The first conditional licenses were issued in March and OMP planned for a spring launch, but the schedule was derailed by the coronavirus pandemic.

AUGUSTA, Maine — Maine moved one step closer to retail cannabis sales on Tuesday as State regulators issued the first active licenses for adult-use marijuana establishments. The Office of Marijuana Policy (OMP), which is part of the Maine Department of Administrative and Financial Services, issued six licenses on Tuesday: three for cultivation facilities, two for marijuana stores, and one for a marijuana testing facility.

This continues the state’s structured rollout of its new adult-use industry and moves Maine closer to the start of retail sales to the public.

Although these establishments have been issued their licenses, they can’t conduct retail sales until the October 9 launch date, when sales will be permitted to retail license holders for customers who are 21 or older.

License applications will continue to be accepted and processed and OPM says they indent to issue more licenses on a rolling basis, increasing the number of authorized establishments next month.

RELATED: Retail marijuana sales to begin October 9

“Maine will have the unique distinction of being the only state to launch its adult use marijuana program during a pandemic,” OMP Director Erik Gundersen said in a release. “Public health and safety are themes that have been part of the Office of Marijuana Policy’s mission statement since day one. Accordingly, our highest priority remains the wellbeing of this new industry’s employees and consumers.”

The first conditional licenses were issued in March and OMP planned for a spring launch, but the schedule was derailed by the coronavirus pandemic.

“While the current health pandemic delayed our efforts and will likely contribute to a less robust introduction to the market than expected, today’s action is a start to the realization of the will of Maine voters to provide adults 21 years of age and older with a lawful mechanism to obtain marijuana,” Gundersen said. “The initial market will likely be limited in both accessibility and product availability, but the industry will evolve responsibly and provide safe, convenient access to adult-use marijuana over the coming weeks and months.”

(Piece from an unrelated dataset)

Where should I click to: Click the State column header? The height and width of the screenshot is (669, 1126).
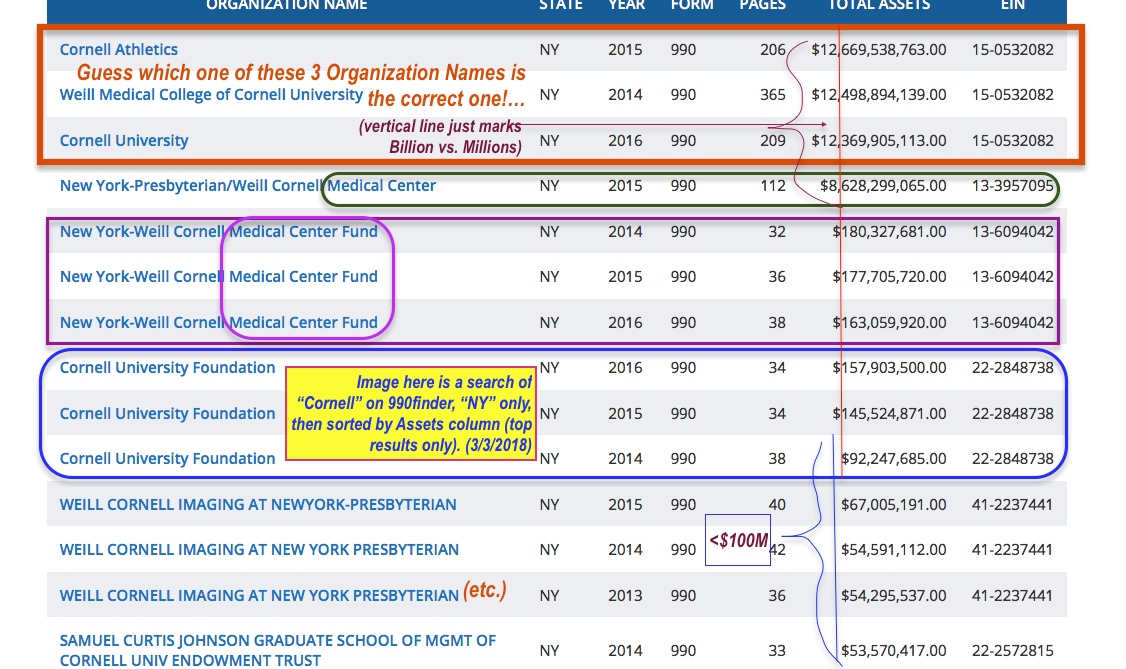[560, 5]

In addition to the laws related to personal use, possession, and consumption of marijuana, recreational consumers will only be able to purchase from licensed adult-use establishments. Unless transitioned to the adult-use program, existing medical marijuana caregiver storefronts may only sell marijuana and marijuana products to certified patients. Maine law prohibits the sale of medical and non-medical marijuana from the same establishment.